# 本文
+---+

この記事について
Hadoopクラスタのリソースに対するアクセス制御を行う Ranger では、テーブルの列に対するマスキングポリシーを指定することができます。
マスキングポリシーには、プリセットで「Redact」というパターンがあり、これは英語をXに、数字をNに変換するものです。
このパターンが、プリセットの中では唯一、以下の三拍子が揃っていて大変便利です。
- 文字列型に適用できる
- 変換前のデータの雰囲気がなんとなくわかる(文字列の長さがそのまま保たれるから)
- 空欄の項目と値が入っている項目の区別ができる(HashはNullの項目にも何らかの値を入れてしまう)
しかし、Redact では全角文字が変換の対象にならないため、日本語の項目が全見えになってしまうという問題があります。
日本語を含む項目をいい感じにマスクするには、カスタムポリシーを設定する必要があります。しかし、書き方をわかりやすくガイドしたドキュメントがなかなか見つからずにつまづいたので、ここにいくつかサンプルを載せておきます。
カスタムマスキングポリシーの定義方法
Ranger のマスキングポリシーの「Custom」を選択すると、入力欄が出てきます。
この中に、マスキングルールを定義します。
カスタムのマスキングルールの例
日本語項目に対して、よく使いそうなものを置いておきます。
すべての文字を「●」にする
regexp_replace({col},".","●")
例:
もとの文字列:東京都中央区銀座1-1-1
変換後の文字列:●●●●●●●●●●●●●
最初の三文字をそのまま残し、残りを「●」にする
CONCAT(regexp_extract({col}, '^(.{3})', 1), regexp_replace(regexp_extract({col}, '^.{3}(.+)$', 1), '.', '●'))
例:
もとの文字列:東京都中央区銀座1-1-1
変換後の文字列:東京都●●●●●●●●●●
👆今はここまで👆
すみません。もっと他に使えそうなものを調べたら、都度追記します。
カスタムのマスキングルールを自前でアレンジするときのコツ
カスタムルールをアレンジするには
上記の例を参考に、正規表現や、Impala が使っている String Function を駆使すれば、思いどおり(というか、書いたとおり)のマスキングルールを適用できます。
カスタムルールをアレンジするコツ
カスタムルールをアレンジする際は、直接 Ranger にルールを記述する前に、まず以下の手順を踏むことをおすすめします。
なぜこの方法がおすすめなのかは後述します。
おすすめの手順 Step1
まずHueなどのクエリエディタで以下のクエリを実行します。

+---+

# データ抜粋

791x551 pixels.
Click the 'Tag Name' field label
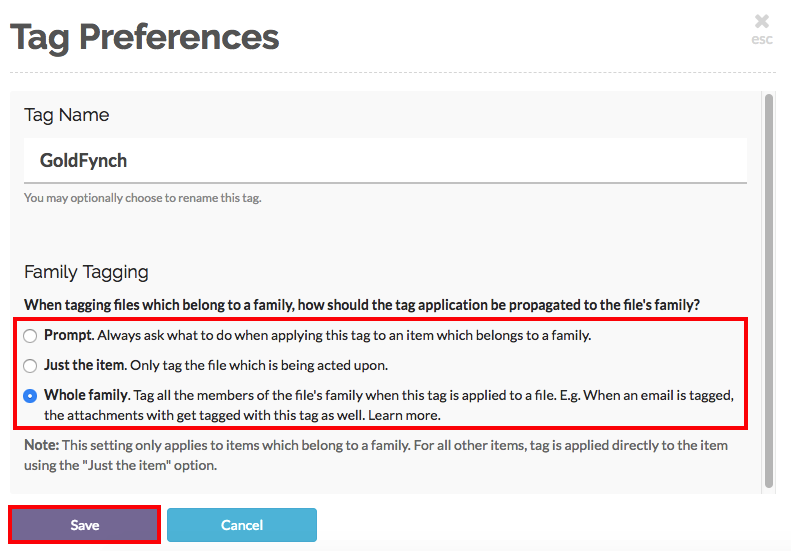(x=66, y=115)
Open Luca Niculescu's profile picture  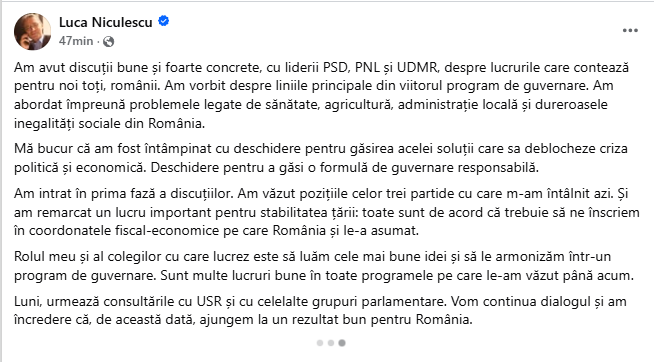pos(33,31)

+---+

# 課題
[A] Rangerのマスキングポリシーについての本文に基づき、プリセットのRedactを使うと日本語の項目がすべて見えてしまう理由を一〜三文で説明せよ。
[B] Rangerのマスキングポリシーについての本文の最後の文の後に続く部分を書け。

# 課題の解答
[A] Redactは英語をXに、数字をNに変換するパターンだが、全角文字は変換の対象にならない。そのため、日本語の項目は変換されずにそのまま見えてしまう。

[B]
SELECT
マスクしたい項目,
CAST(Rangerに書こうとしているマスキングルール as STRING)
from 対象のテーブル
たとえば customer というテーブルの name という項目に、「最初の2文字を残し、残りを●にする」というカスタムのマスキングポリシーを適用したいとします。
その場合は、Hueのエディタなどで以下のクエリをまずたたきます。
SELECT
-- マスクしたい項目
name,
-- CAST句の中にマスキングルールを入れたもの
CAST(CONCAT(regexp_extract(name, '^(.{2})', 1), regexp_replace(regexp_extract(name, '^.{2}(.+)$', 1), '.', '●')) as STRING)
from customer;
おすすめの手順 Step2
Step1によって、
- 文法エラーが出ないこと
- 想定どおりのマスキング結果になること
が確認できたら、たたいたSQLの CAST()
句の中をRangerにコピーします。
その際、列の名前を {col} に変更します。
-- もとのCAST句の中身
CONCAT(regexp_extract(name, '^(.{2})', 1), regexp_replace(regexp_extract(name, '^.{2}(.+)$', 1), '.', '●')
-- Ranger にコピーする場合
CONCAT(regexp_extract({col}, '^(.{2})', 1), regexp_replace(regexp_extract({col}, '^.{2}(.+)$', 1), '.', '●')
上記の手順を踏むのがおすすめな理由
上記の手順を踏むのがおすすめな理由は、一言で言うと、Rangerに直接ルールを定義すると、編集・テストともにしづらいからです。
カスタムルールをアレンジするときに、おそらく必ず遭遇する問題
Ranger の画面にいきなりカスタムルールを定義しようとすると、以下の問題に遭遇すると思います。
-
入力欄が小さい
- 単純に、非常に入力しづらい
- 長いルールだと、自分が書いたルールの全体を画面上で見渡せない
-
Rangerでは文法チェックをしてくれない
-
Ranger のルールが反映されるまでに少し時間差がある&どのタイミングでルールが反映されたかがUI上ではわからない
上記の理由から、Rangerに直接ルールを定義しようとすると、非常にテストがしづらいです。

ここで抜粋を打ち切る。